» Work to be completed: From the material below, tally every line containing "will"; reply with the total only.

» Data section:
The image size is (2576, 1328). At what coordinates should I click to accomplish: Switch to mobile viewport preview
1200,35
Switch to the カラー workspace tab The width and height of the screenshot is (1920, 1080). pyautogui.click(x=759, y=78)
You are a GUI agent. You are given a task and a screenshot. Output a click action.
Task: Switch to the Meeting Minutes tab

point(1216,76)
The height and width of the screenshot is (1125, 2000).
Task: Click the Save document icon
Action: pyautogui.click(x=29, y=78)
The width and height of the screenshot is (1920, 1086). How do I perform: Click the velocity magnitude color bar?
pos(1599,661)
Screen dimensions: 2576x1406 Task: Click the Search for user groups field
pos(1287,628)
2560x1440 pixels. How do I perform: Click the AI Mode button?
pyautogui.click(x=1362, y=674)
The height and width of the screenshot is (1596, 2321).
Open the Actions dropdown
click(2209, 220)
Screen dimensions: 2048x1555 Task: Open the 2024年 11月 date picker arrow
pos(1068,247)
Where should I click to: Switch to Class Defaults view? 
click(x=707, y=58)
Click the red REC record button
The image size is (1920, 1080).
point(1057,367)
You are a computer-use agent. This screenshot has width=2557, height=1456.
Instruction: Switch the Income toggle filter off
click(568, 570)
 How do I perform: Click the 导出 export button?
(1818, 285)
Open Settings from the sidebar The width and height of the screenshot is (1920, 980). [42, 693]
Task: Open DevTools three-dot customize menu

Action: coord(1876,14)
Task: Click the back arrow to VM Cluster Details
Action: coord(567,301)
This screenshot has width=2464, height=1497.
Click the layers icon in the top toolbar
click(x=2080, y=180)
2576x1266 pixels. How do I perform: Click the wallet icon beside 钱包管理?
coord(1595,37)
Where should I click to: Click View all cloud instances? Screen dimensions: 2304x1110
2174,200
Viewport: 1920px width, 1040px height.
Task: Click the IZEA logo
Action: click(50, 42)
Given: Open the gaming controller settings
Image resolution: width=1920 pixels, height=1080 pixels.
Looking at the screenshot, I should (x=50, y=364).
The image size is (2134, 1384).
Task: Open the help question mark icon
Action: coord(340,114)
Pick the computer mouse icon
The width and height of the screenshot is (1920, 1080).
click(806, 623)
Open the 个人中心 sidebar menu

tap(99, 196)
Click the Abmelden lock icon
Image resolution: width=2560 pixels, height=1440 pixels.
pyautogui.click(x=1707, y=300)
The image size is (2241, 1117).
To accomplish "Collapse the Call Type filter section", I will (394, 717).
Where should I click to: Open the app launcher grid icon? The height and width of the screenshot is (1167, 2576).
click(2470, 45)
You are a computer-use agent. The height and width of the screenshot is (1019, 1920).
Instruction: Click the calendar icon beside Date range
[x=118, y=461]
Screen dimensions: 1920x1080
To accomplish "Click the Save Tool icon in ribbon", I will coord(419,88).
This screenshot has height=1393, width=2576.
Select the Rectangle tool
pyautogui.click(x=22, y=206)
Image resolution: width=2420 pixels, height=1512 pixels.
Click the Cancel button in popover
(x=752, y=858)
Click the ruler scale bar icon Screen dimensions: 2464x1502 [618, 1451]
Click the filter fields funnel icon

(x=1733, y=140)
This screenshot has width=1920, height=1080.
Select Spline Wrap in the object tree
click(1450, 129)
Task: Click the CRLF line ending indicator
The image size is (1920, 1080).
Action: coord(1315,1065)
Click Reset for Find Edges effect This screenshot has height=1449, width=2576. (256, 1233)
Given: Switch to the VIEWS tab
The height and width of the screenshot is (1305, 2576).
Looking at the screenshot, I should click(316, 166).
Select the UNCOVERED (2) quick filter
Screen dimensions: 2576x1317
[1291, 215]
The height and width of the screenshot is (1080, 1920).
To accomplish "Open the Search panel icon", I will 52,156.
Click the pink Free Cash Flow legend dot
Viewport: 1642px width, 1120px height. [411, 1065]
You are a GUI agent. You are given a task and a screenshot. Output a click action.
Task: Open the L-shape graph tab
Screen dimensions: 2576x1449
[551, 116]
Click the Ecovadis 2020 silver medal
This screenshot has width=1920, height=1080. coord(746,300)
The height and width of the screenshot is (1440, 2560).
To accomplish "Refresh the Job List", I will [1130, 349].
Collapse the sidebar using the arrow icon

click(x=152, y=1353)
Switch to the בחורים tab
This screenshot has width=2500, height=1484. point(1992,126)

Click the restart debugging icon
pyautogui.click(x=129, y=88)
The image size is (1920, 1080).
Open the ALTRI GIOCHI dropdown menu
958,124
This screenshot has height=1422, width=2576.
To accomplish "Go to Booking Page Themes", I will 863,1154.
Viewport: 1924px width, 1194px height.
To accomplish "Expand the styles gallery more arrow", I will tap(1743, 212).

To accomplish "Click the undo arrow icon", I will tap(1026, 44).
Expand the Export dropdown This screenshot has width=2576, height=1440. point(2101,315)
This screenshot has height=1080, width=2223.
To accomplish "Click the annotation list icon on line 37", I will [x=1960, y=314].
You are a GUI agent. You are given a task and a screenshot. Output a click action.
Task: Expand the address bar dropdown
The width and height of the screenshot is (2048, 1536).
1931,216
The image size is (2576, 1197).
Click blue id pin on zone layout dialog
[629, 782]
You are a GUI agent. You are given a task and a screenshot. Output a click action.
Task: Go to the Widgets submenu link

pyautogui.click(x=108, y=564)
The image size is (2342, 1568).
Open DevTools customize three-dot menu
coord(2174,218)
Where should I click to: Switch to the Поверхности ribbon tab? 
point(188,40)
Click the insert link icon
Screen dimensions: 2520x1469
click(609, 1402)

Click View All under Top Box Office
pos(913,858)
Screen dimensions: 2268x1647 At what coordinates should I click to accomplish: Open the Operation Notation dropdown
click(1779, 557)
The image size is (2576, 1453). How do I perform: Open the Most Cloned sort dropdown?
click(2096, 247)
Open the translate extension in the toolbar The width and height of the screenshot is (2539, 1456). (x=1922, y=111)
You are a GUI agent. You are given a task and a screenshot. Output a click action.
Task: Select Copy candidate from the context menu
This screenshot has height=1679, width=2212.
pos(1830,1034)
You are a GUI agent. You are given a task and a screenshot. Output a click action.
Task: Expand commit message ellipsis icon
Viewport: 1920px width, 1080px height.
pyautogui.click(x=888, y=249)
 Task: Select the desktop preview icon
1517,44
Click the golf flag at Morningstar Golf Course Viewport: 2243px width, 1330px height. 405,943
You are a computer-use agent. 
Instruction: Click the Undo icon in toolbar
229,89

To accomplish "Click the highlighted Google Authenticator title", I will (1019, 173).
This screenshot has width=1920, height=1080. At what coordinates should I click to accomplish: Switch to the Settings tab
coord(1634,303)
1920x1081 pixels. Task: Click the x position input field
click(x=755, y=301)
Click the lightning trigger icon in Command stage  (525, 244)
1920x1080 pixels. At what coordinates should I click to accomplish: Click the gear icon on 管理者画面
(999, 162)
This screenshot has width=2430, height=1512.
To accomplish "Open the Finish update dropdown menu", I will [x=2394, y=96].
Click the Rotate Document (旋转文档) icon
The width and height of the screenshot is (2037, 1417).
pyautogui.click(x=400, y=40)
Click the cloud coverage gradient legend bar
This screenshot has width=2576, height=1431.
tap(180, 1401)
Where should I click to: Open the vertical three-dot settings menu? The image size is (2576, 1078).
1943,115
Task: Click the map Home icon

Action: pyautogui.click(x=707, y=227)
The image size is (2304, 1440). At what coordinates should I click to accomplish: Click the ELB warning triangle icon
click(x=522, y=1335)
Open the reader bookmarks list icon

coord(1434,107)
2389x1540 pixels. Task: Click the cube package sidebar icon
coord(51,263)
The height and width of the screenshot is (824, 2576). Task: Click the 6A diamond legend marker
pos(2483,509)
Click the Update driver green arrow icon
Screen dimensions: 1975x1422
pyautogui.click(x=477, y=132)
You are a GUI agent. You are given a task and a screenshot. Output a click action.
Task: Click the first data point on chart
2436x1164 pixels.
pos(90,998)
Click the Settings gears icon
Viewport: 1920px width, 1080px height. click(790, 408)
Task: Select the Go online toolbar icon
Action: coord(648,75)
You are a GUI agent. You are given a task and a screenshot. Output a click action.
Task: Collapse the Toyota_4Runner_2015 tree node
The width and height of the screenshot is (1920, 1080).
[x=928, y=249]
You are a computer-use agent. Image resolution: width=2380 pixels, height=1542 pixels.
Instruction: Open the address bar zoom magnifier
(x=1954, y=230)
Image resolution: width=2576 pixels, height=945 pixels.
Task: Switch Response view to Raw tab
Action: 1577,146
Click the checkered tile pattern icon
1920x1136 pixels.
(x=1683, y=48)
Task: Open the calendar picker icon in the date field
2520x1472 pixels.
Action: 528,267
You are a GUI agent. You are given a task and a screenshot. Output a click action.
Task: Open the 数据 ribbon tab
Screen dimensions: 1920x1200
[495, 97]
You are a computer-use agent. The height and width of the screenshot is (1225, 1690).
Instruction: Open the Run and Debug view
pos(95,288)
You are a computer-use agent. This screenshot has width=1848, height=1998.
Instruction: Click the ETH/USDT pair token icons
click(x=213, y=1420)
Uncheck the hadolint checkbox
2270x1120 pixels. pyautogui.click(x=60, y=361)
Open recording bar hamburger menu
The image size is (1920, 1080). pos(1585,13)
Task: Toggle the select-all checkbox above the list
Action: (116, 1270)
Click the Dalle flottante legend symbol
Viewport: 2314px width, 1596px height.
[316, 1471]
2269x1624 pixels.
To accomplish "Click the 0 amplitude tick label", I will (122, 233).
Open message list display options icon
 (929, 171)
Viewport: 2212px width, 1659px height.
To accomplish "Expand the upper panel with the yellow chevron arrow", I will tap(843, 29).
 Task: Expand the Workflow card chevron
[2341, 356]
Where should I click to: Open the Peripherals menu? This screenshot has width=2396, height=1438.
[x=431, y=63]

» Answer to this task: 12